So why, then, is mindfulness therapy so effective? “What we notice is that when clients observe how they feel and where their anxiety is centered in their body, what the experience of anxiety is like, it dissipates on its own,” she says. “The goal isn't to eliminate anxiety—it's to help the client feel anxiety in a way that's not as overwhelming to them.”

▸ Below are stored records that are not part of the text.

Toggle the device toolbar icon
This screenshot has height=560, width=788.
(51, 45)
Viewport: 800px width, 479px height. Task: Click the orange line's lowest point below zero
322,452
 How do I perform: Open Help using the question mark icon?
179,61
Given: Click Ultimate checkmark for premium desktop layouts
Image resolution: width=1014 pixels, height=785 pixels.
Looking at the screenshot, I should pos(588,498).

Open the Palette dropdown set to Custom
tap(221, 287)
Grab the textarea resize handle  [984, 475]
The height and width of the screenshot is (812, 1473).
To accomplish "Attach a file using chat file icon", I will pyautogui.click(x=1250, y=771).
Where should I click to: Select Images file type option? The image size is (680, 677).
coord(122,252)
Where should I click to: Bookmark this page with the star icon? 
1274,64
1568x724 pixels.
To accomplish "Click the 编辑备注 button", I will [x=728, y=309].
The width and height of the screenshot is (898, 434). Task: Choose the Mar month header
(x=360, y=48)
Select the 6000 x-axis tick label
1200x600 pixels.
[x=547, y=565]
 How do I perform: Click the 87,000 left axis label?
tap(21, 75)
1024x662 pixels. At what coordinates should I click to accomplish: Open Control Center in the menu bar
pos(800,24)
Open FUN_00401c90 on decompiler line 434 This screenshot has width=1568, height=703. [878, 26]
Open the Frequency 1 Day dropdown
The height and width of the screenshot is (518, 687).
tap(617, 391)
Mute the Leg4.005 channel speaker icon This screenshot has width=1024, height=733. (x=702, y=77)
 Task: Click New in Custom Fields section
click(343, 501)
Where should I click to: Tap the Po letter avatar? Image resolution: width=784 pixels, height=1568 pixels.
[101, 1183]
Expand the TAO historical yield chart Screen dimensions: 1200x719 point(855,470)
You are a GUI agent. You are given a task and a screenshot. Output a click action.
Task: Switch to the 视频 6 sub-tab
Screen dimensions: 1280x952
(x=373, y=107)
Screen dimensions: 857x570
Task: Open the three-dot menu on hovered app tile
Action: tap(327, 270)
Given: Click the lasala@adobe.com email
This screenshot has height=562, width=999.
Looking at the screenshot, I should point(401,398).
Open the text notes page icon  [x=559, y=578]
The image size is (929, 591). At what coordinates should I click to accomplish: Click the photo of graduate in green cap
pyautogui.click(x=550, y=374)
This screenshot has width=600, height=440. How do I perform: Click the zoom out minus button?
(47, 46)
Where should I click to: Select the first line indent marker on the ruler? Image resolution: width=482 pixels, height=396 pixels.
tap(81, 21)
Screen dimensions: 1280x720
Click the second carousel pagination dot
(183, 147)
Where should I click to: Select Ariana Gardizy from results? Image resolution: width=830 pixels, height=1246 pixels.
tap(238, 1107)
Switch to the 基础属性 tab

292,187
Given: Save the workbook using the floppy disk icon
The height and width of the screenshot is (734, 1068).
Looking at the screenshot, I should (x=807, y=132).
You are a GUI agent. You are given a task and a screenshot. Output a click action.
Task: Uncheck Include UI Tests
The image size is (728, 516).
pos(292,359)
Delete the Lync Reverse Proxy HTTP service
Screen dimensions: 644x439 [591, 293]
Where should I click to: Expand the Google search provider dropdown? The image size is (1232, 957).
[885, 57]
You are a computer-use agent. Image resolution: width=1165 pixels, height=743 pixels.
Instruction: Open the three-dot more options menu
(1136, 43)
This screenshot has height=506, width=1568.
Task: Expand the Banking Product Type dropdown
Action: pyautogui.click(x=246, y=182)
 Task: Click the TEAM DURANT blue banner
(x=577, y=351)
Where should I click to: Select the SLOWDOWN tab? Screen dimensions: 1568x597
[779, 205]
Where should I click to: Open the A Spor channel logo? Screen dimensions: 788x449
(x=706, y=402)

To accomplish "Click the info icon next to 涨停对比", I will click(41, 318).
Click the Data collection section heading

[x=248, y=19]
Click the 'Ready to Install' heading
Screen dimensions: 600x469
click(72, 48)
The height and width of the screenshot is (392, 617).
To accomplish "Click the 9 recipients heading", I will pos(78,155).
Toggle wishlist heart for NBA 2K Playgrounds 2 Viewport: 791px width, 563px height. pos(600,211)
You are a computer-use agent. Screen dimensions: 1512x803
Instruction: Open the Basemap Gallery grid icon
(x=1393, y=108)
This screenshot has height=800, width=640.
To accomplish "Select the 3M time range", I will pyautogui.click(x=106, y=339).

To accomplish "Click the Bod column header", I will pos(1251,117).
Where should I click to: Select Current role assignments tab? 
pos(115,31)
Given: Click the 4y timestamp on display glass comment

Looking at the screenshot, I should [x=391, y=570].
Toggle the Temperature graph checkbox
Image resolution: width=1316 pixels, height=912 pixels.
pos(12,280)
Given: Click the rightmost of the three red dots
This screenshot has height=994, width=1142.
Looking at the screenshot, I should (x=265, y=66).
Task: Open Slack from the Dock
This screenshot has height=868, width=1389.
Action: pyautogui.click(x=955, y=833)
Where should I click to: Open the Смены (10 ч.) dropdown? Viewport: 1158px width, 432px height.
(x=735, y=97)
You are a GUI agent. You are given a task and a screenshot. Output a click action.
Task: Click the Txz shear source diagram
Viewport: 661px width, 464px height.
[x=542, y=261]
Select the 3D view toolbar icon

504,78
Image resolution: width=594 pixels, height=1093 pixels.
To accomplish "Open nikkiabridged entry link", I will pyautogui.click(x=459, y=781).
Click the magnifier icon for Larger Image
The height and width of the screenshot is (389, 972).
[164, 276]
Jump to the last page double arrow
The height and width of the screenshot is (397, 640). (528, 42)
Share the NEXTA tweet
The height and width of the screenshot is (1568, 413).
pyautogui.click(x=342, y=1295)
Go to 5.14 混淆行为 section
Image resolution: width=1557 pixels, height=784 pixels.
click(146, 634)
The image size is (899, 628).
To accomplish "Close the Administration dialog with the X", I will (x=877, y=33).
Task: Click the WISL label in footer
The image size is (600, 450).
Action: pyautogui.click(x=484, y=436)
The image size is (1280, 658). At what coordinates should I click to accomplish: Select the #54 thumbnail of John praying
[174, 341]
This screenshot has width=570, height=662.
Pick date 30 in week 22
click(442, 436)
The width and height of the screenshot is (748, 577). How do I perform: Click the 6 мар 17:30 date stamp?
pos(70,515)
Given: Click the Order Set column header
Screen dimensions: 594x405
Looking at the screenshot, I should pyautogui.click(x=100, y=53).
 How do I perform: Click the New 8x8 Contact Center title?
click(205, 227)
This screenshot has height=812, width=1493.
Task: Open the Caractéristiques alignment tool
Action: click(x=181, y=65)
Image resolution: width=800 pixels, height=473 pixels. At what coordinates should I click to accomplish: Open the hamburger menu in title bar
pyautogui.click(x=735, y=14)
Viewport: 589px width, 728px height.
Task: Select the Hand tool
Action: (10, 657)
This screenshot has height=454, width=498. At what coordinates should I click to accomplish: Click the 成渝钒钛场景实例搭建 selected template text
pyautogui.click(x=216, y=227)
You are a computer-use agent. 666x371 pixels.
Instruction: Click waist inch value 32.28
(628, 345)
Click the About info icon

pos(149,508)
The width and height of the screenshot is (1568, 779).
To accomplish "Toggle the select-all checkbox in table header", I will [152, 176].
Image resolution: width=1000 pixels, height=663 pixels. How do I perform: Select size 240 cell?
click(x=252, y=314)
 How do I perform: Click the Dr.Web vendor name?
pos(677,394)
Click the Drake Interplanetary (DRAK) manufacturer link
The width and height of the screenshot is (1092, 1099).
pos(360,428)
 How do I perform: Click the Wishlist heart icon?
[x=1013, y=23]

So, I started learning how. Each morning in class we tried a new mindfulness exercise so we could practice observing our thoughts and physical feelings non-judgmentally. It was surprisingly hard. After our first exercise, where the class was supposed to imagine our thoughts drifting in and out of our minds like leaves on a stream—I was so overwhelmed by anxious thoughts that I had tears running down my cheeks. Despite the discomfort, we kept practicing, learning to look at our anxiety like curious observers. Where in your body is your anxiety located? The counselors would ask us, does it have a color? A shape? What would you rate it, on a scale from one to ten? Eventually, the thoughts and feelings that once sent me over the edge started to become familiar—even boring.

The more I allowed myself to really feel my anxiety, the less it eventually bothered me. Over the course of treatment, anxiety became just a weird, uncomfortable thing my brain and body would do from time to time, something I could fixate on and try to control, or something I could just ride out with the understanding it would eventually pass. The more I rode it out and focused on being mindful in the present moment, the quicker it passed—and, curiously, the less it came up in the first place.

When I left outpatient therapy for my anxiety six weeks later, I had something I never expected I would have in a million years: coping skills for anxiety. Real ones, this time. An actual miracle.